Further, JP2005-176428A proposes an actuator element operable in the air or in vacuo by using a gel of carbon nanotube and ionic liquid as an active layer having conductivity and expandability and using a layer comprising an ionic liquid and a fluorine-containing polymer such as a vinylidene fluoride/hexafluoropropylene copolymer, polyvinylidene fluoride or perfluorosulfonic acid (NAFION: trademark of Du Pont) as a conductive layer.
From these examples, it is obvious that fluorine-containing polymers are useful as materials for polymer electrolytes. However since ionic liquids are inherently not compatible with fluorine-containing polymers, at present, fluorine-containing polymers used for these applications are limited only to polymers comprising vinylidene fluoride as a monomer unit.
JP2005-530894A discloses an electrolyte for an electro-optical device comprising an ionic liquid, and it is described that the electrolyte can be used for a solid film of electrochromic polymer. Though there is no description as to a polymer to be used, it can be considered that a fluorine-containing polymer having good electrochemical physical properties and optical transparency can be used together with an ionic liquid.

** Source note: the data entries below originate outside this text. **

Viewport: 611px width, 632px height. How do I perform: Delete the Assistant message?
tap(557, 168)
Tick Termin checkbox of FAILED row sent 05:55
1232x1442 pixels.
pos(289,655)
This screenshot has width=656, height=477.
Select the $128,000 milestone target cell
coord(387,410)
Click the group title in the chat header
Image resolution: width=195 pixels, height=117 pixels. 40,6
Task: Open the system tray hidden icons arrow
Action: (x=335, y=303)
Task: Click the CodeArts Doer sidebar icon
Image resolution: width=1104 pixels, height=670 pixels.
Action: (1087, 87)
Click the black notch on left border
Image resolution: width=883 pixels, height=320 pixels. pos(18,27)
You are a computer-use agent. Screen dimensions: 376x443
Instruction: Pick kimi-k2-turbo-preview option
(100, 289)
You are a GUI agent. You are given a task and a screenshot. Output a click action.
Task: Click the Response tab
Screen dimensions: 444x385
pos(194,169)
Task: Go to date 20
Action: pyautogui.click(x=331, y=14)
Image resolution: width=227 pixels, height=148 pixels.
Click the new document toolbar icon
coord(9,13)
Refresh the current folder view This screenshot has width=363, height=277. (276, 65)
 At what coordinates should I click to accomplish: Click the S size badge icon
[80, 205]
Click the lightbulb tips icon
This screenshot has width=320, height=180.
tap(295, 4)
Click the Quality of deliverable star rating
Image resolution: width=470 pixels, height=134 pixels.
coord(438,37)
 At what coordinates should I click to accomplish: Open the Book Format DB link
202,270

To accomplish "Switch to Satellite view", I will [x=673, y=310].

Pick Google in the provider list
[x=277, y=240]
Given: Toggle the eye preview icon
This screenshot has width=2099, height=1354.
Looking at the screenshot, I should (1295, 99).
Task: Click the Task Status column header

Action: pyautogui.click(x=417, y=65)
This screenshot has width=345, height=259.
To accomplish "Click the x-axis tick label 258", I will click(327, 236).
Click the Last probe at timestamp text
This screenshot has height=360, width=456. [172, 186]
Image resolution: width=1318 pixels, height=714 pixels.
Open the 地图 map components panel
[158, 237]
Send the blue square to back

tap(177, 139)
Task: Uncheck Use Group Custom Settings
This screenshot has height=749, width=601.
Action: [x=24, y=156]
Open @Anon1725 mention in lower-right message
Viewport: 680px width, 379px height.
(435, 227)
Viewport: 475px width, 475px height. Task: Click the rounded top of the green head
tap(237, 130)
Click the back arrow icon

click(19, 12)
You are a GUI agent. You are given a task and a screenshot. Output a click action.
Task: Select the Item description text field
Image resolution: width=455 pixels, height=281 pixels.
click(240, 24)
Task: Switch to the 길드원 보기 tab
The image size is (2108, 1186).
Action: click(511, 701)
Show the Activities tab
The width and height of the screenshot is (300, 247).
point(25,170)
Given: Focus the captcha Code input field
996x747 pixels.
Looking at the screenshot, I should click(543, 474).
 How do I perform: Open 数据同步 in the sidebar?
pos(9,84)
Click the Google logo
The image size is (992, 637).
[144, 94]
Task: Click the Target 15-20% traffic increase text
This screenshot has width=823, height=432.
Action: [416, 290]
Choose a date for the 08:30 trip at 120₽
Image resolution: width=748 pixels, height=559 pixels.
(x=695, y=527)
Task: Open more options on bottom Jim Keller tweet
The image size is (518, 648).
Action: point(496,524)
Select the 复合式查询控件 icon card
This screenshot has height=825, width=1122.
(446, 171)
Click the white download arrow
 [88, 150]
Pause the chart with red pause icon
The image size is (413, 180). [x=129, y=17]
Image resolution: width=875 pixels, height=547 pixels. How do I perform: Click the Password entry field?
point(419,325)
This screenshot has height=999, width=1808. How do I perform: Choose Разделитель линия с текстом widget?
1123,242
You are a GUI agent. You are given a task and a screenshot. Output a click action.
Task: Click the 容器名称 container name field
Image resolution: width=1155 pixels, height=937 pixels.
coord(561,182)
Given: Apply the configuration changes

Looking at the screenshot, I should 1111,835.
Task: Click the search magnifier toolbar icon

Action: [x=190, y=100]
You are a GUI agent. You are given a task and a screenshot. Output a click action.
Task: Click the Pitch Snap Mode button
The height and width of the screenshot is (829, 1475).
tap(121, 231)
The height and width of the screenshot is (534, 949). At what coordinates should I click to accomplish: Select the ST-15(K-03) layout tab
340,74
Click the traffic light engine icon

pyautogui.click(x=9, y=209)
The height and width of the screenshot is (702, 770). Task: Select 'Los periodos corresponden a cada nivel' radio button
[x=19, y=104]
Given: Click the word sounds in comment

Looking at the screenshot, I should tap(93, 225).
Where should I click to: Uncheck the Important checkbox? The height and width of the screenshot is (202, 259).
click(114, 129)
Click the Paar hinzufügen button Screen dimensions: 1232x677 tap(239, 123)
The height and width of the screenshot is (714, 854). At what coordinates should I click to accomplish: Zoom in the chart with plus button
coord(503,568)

In a mixture comprising a nonionic polymer and an ionic liquid, in order to make improvement in solving a problem that ion density is not high, JP2005-527667A discloses a process for preparing a cationic non-fluorine-containing polymer having amidinium group and a composition comprising an ionic liquid. However it is difficult to adopt such a process and composition since preparation of a polymer is carried out by a polymer reaction of a prepolymer and increase in a reaction ratio and refining are difficult. Also it is difficult to apply the mentioned process to preparation of a fluorine-containing polymer having heteroaromatic ring because synthesis of a fluorine-containing prepolymer is difficult.
With respect to fluorine-containing ionic liquids, for example, JP2003-62467A discloses an ionic liquid composition comprising 1-(2,2,2-trifluoroethyl-3-methylimidazolium trifluoromethanesulfonate. V. V. Rudyuk et al., J. Fluorine Chem., 125, pp. 1465-1471 (2004) discloses that after conversion of an imidazole compound into a potassium salt, when the potassium salt is allowed to react with CF2═CFCl under refluxing in dimethylacetamide, an imidazole compound in which N—K groups of the imidazole compound have been converted to N—CF═CFCl groups and N—CF2CFCl groups can be obtained. Further, it is disclosed in Y. L. Yagupolskii et al., J. Fluorine Chem., 126, pp. 669-672 (2005) and U.S. Pat. No. 2,861,990 that a pyrrole compound or an indole compound is allowed to react with fluoroalkene such as CF2═CF2, CF2═CFCl or CF2═CFCF3 in the presence of metallic potassium or metallic sodium, and a pyrrole compound or an indole compound, in which N—H groups thereof are added to fluoroalkene, can be obtained.
Further, for ionization of an obtained imidazole compound having a fluoroalkyl group, there is employed a method of anion exchange by substitution reaction of the compound with methyl iodide as disclosed in Y. L. Yagupolskii et al., J. Fluorine Chem., 126, pp. 669-672 (2005).
However, these are all compounds having no polymerizable group.